While the Sixth Amendment guarantees that trials should be “public,” the current court interpretation is that this applies only to whatever people can fit into the courtroom and, in some cases, an overflow room with a closed transmission of proceedings.
Everyone else must hear about things secondhand.
In the Trump case, that might be better, according to federal prosecutors, who cited “acrimony in public discourse” and suggested the broadcast of proceedings could have a chilling effect on both potential witnesses and jurors.
“Even the knowledge that their images will circulate on social media may temper a witness’s initial testimony. In addition, knowing that the trial will be broadcast in the first instance may make jurors unwilling to serve,” the prosecutors’ filing on Friday said.
I put those concerns to Gabe Roth, executive director of Fix the Court, a nonpartisan group that pushes for transparency in the US court system.
He said there are ways to mitigate security concerns, starting with the fact that nobody is advocating for the idea of broadcasting images of jurors. Concerns about witnesses could be addressed with audio rather than television feeds, or in other ways, he argued, but it’s not as if anyone will testify anonymously in these cases.
“It goes with the territory of an open society,” he said. “There is going to be a heightened security aspect around any of the Trump trials, regardless of whether or not there are cameras, so that heightened aspect shouldn’t prevent greater public access.”
The larger issue of cameras in courts has been revisited multiple times in recent decades, including with pilot programs for audio and video transmissions and during the Covid-19 pandemic, when courts adapted, temporarily, to not being able to have everyone in the same room.
The Supreme Court, which makes its own rules and has been recording audio of oral arguments since 1955, has inched toward transparency in recent years. Now, all Supreme Court arguments are posted the same day they are heard.
Supreme Court justices, as we’ve previously written in this newsletter, frequently endorse the idea of cameras in the courtroom right up until they get that lifetime Supreme Court appointment.
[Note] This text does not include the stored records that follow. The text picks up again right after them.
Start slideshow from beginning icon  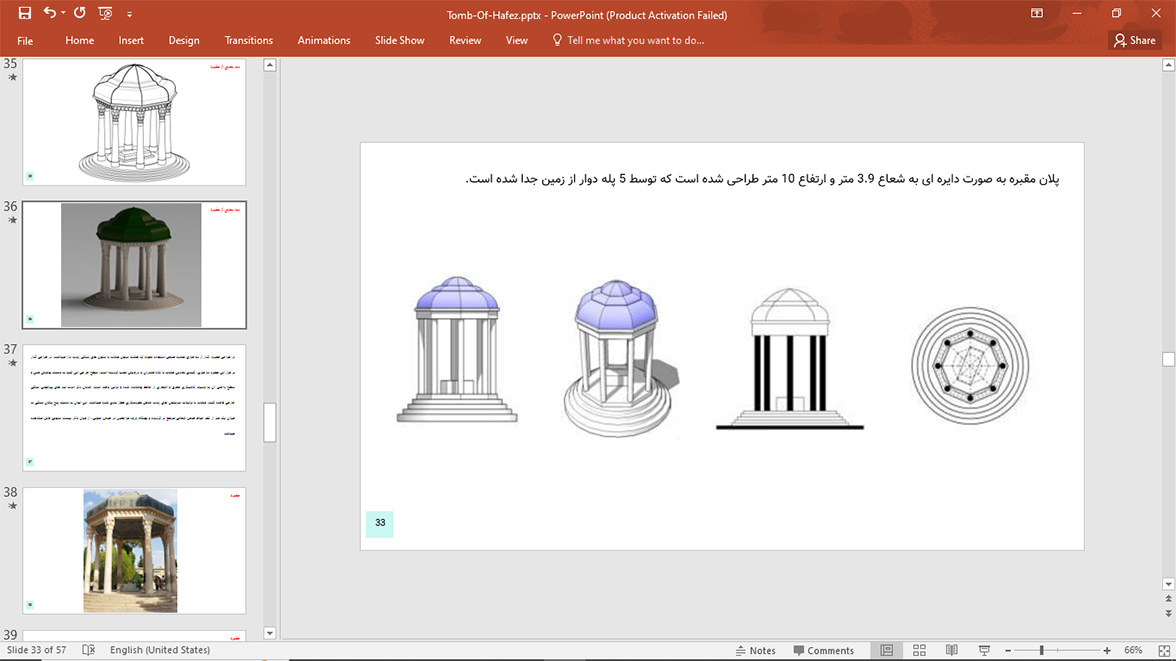pyautogui.click(x=105, y=14)
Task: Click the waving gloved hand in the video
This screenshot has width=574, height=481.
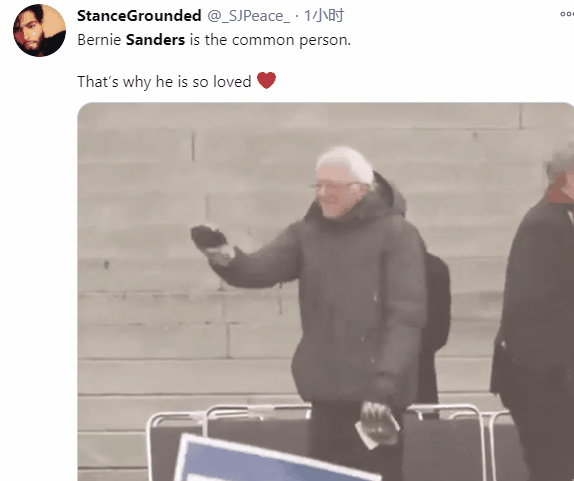Action: (x=209, y=237)
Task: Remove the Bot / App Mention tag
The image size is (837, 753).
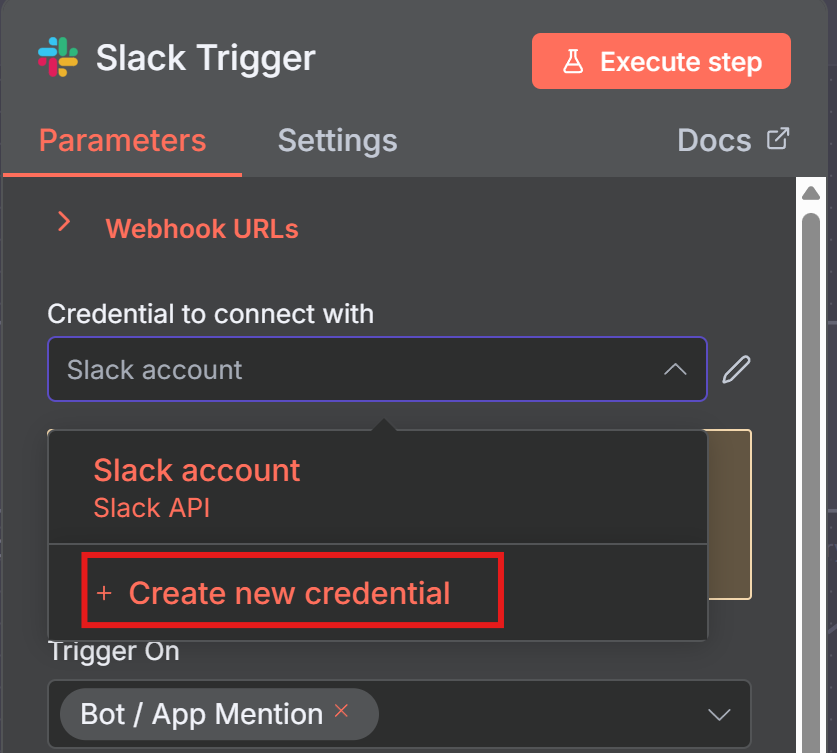Action: point(341,711)
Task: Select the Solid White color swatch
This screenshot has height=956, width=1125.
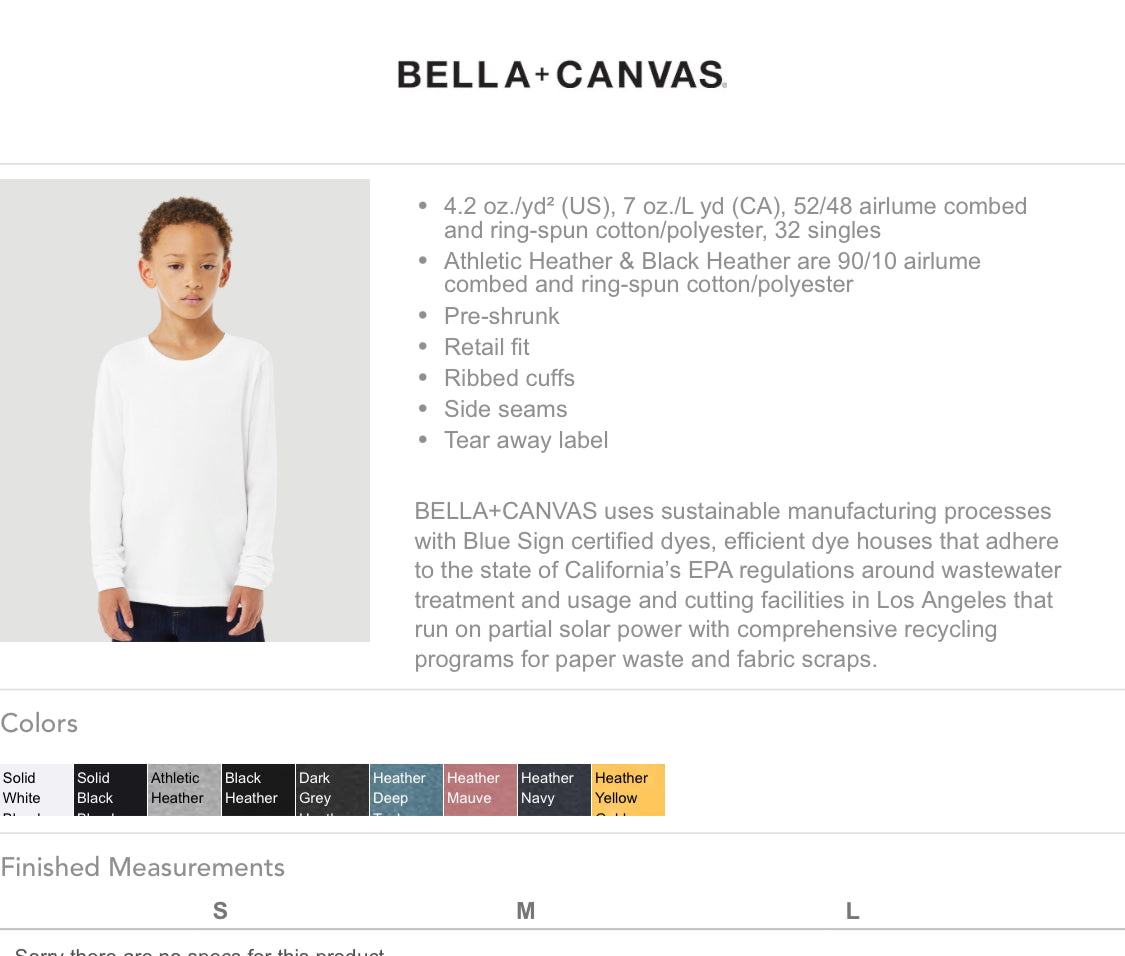Action: [x=36, y=789]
The group that makes administrative policy for US courts is the Judicial Conference of the United States, which meets twice each year and is presided over by Supreme Court Chief Justice John Roberts, a cameras-in-the-court skeptic.
It is becoming clear the Judicial Conference won’t be making a special exception for the Trump cases, and any proposed change isn’t expected to take effect until 2026, long after it would matter for the upcoming election and these prosecutions.
That leaves advocates for cameras with two options.
Chutkan could make an exception of her own, citing the request by media organizations.
Or, Congress could intervene and change the rules by statute. That’s not an entirely crazy idea since the Trump ally Rep. Mike Johnson is now speaker of the House.
In the Senate, there is a bipartisan proposal to require the Supreme Court to allow cameras in its courtroom. That’s not exactly what we’re talking about with the criminal trials of Trump in the lower federal court, but it does suggest bipartisan openness to the issue of making courts more transparent.